Die Übergangsfrist sollte den Herstellern ausreichend Zeit einräumen, um die entsprechenden Studien durchzuführen und vorzulegen. Doch der G-BA habe es versäumt, die genauen Kriterien festzulegen. „Die Hersteller wussten gar nicht, wie sie die Studien aufsetzen sollten“, ärgert sich Jacobi, der sich mit seiner Sparte „Medicabs“ auf die Versorgung von chronischen Wunden spezialisiert hat. „Die Studienparameter, die die Wirksamkeit belegen sollen – ist die Wunde weniger infektiös, werden Schmerzen reduziert oder hat sich die Wunde verkleinert – wurden nicht festgelegt.“
Erst vor rund neun Monaten hat ein externer Dienstleister das Studiendesign vorgelegt. Viel zu spät, ärgert sich der Apotheker. Es sei unmöglich für die Hersteller, in der verbleibenden kurzen Zeit Studien aufzusetzen und die geforderten Nutzennachweise zu liefern. Zudem würden die Produkte erst nach einem positiven Bewertungsverfahren von den Kassen erstattet.
„Die Hersteller benötigen mindestens 24 Monate, um die Studien durchzuführen“, gibt Jacobi zu bedenken. „Es hätte zeitlich gepasst, wenn der G-BA die geforderten Studienkriterien rechtzeitig vorgelegt hätte.

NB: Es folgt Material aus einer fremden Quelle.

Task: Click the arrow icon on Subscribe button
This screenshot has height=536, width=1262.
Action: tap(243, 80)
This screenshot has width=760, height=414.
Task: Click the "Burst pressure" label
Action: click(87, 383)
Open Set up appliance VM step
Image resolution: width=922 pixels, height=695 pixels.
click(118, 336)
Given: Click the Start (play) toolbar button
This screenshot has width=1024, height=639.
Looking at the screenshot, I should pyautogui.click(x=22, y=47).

Inzwischen ist auch die letzte Möglichkeit der Verlängerung verstrichen, denn mit dem Bruch der Ampel kann diese nicht mehr über ein Omnibusgesetz durchgesetzt werden“, so Jacobi. „Der Bundesrat kommt vor dem 2. Dezember nicht mehr zusammen. Also wird es bis zum Stichtag keine Lösung mehr geben und Monate dauern, bis es eine Lösung gibt.“
Dabei hat aus Sicht des Apothekers keine der Parteien ein Interesse daran gehabt, dass der Passus nicht durchgeht: „Es ist fatal, was passiert. Laufende Therapien müssen in Abstimmung mit den Ärztinnen und Ärzten umgestellt werden – zum Teil auf schlechtere Alternativen.“ Die sonstigen Produkte kämen zum Einsatz, wenn nichts mehr gehe, so der Apotheker. Die Wunden befänden sich in der Reinigungsphase. Es könne bis zu zwei Monate dauern, den Infekt in den Griff zu bekommen. „Wie soll ich schwerkranken Menschen sagen, dass sie auf eine Therapie, die zweite Wahl ist, umgestellt werden?“, fragt sich der Apotheker.

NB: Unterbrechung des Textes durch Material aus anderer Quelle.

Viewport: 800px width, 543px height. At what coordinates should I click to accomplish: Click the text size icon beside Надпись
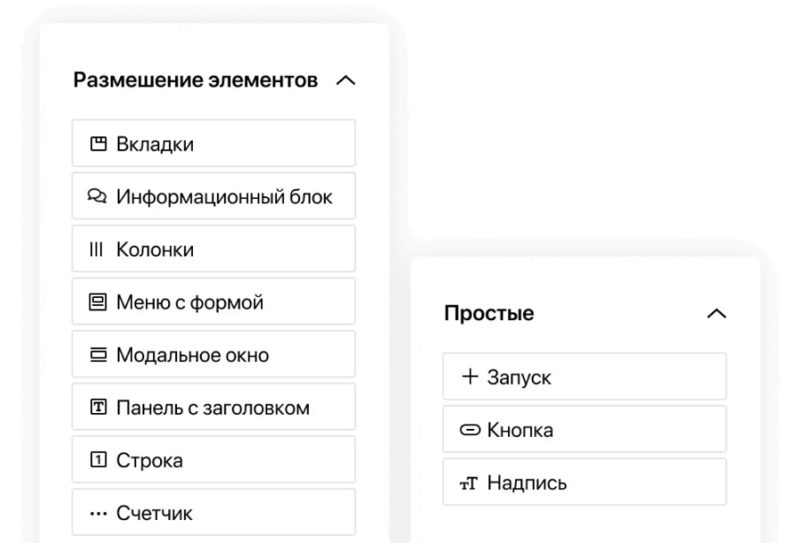469,484
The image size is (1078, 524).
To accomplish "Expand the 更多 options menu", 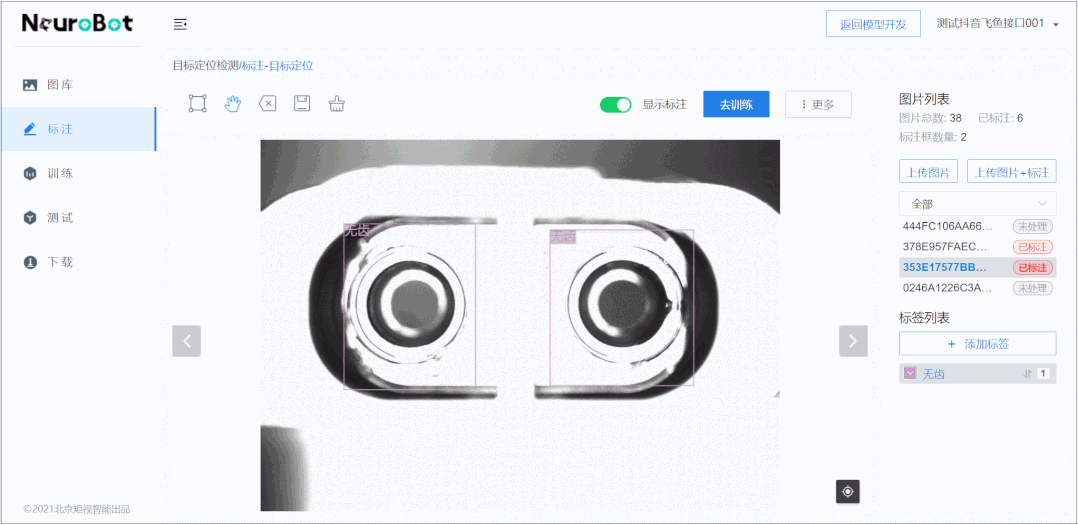I will [818, 105].
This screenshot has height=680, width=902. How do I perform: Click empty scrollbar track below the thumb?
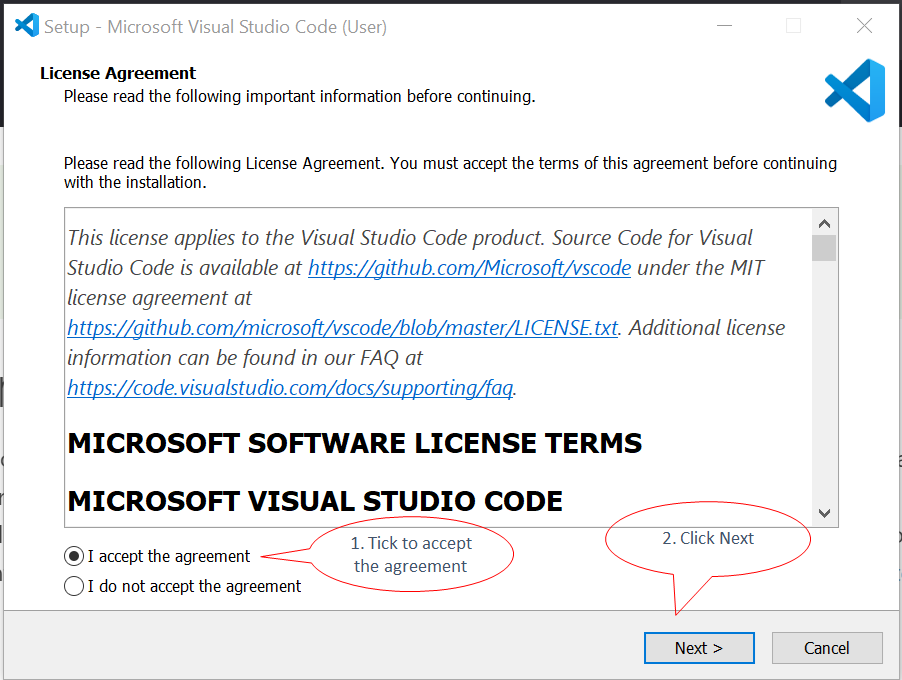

Schätzungsweise leiden rund 4,5 Millionen Menschen hierzulande unter chronischen Wunden. „Wir versorgen mit unseren 14 Wundschwestern und Wundpflegern rund 60 Patientinnen und Patienten, die nun umgestellt werden müssen.“
Dass Praxen noch vor Ablauf der Übergangsfrist Verordnungen über mehrere Packungen ausstellen, ist keine Option: „Es droht ein Regress, wenn auf einmal zehn Packungen verordnet werden.“ Hinzu komme, dass viele Praxen gar nicht wüssten, dass die Produkte in wenigen Tagen nicht mehr erstattungsfähig sind. Jacobi leistet seit Wochen mit seinem Team Aufklärungsarbeit.

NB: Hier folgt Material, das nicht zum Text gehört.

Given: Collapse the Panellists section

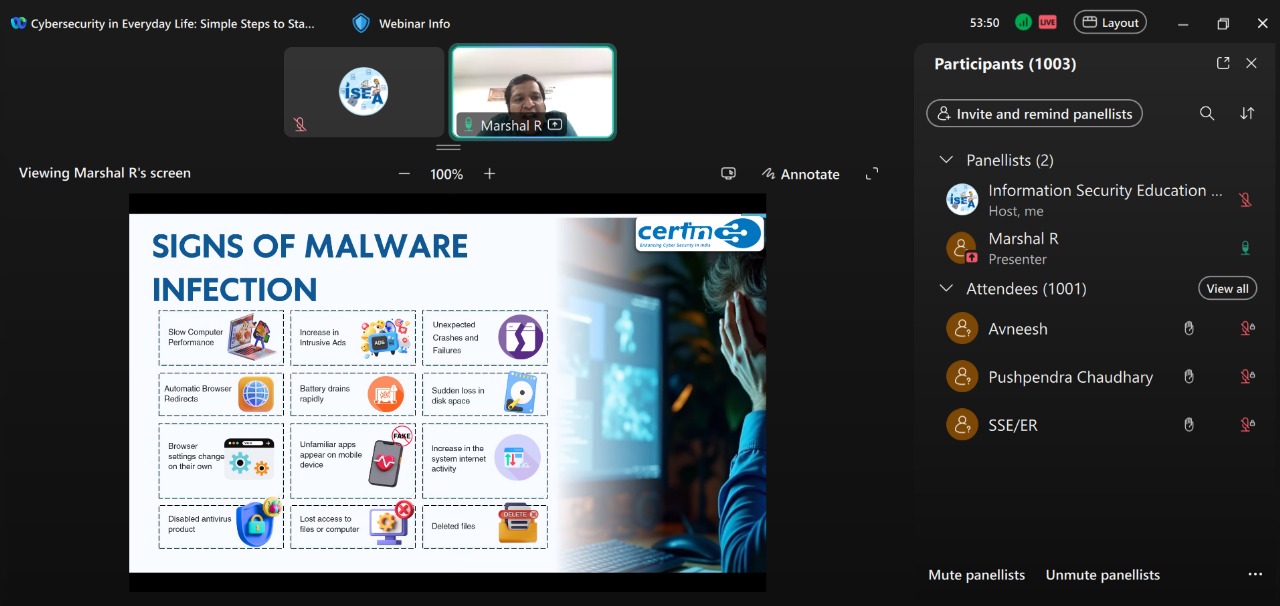Looking at the screenshot, I should coord(946,160).
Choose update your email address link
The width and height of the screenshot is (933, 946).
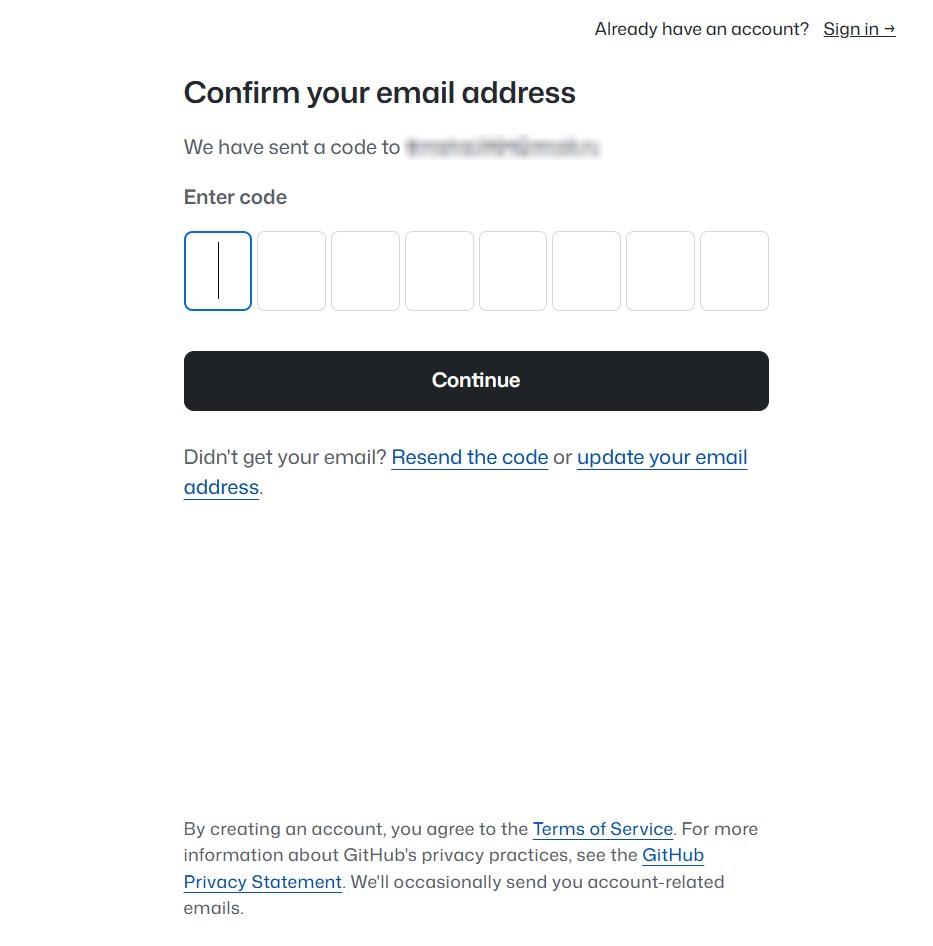point(662,457)
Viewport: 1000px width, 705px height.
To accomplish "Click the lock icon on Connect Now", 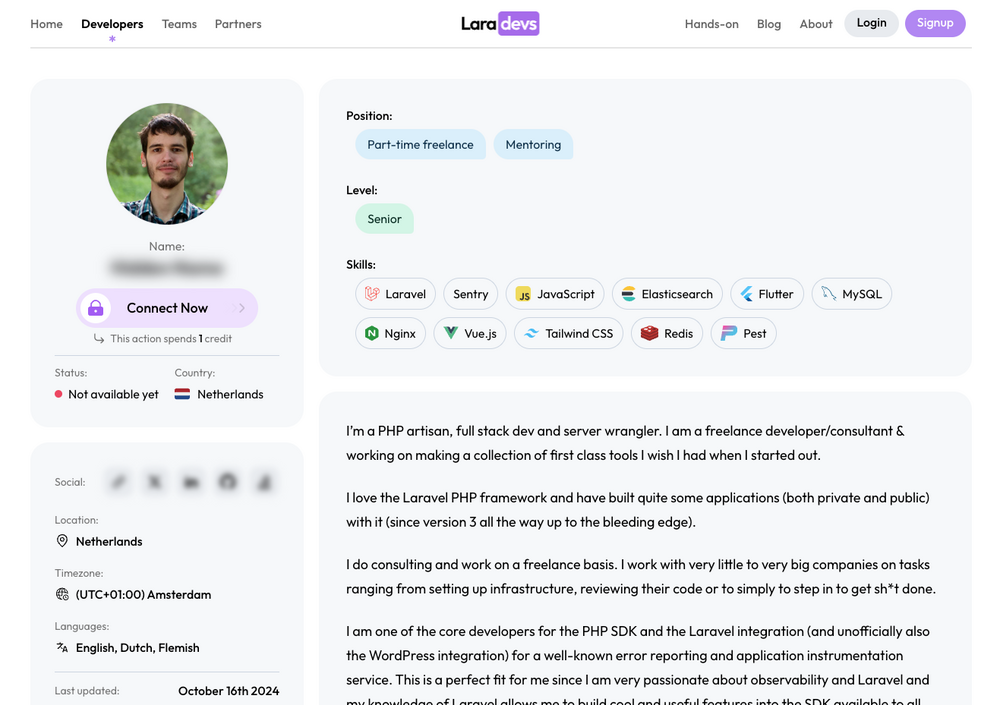I will (x=96, y=308).
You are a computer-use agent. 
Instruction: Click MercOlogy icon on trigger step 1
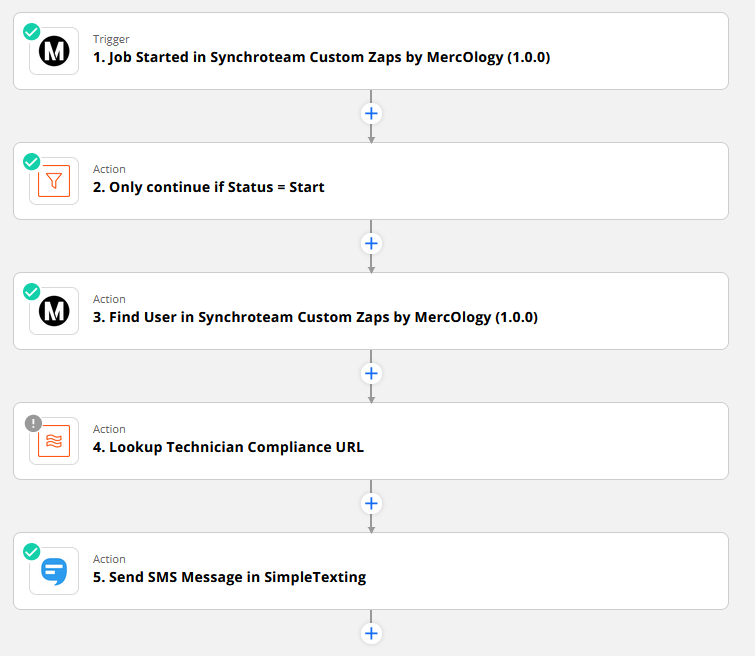tap(54, 51)
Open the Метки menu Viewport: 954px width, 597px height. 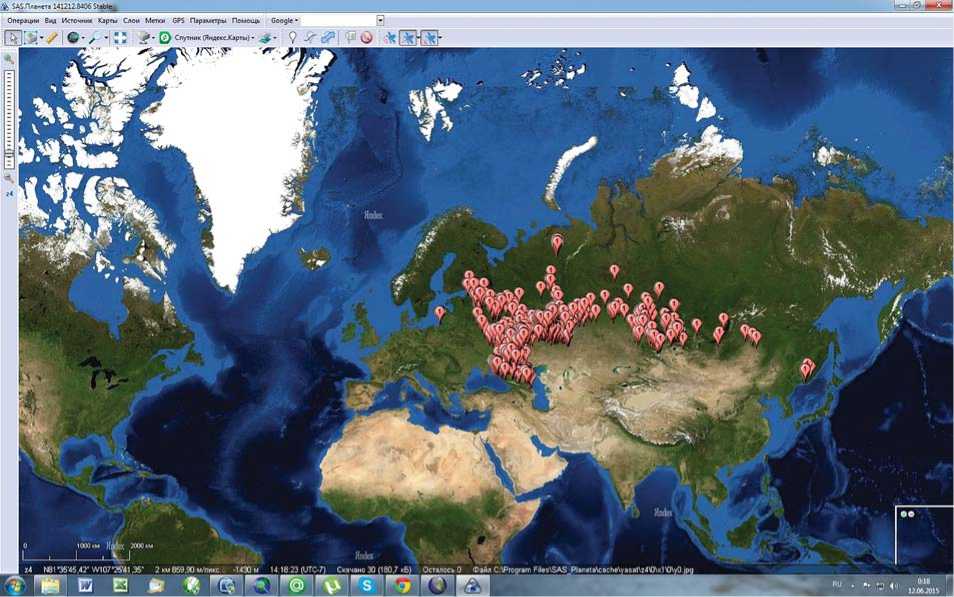tap(155, 20)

Auch eine Sondergenehmigung sei keine Lösung. „Mehrere Kassen haben bereits abgewunken, denn die sonstigen Produkte zur Wundversorgung unterliegen keinem Genehmigungsverfahren.“
Apotheken sollten also aufmerksam sein, denn es sei fraglich, ob alle Hersteller bereits zum 1. Dezember den Artikelstamm anpassen lassen und Apotheken eine Information erhalten, dass Produkte zur sonstigen Wundbehandlung nicht mehr erstattungsfähig sind.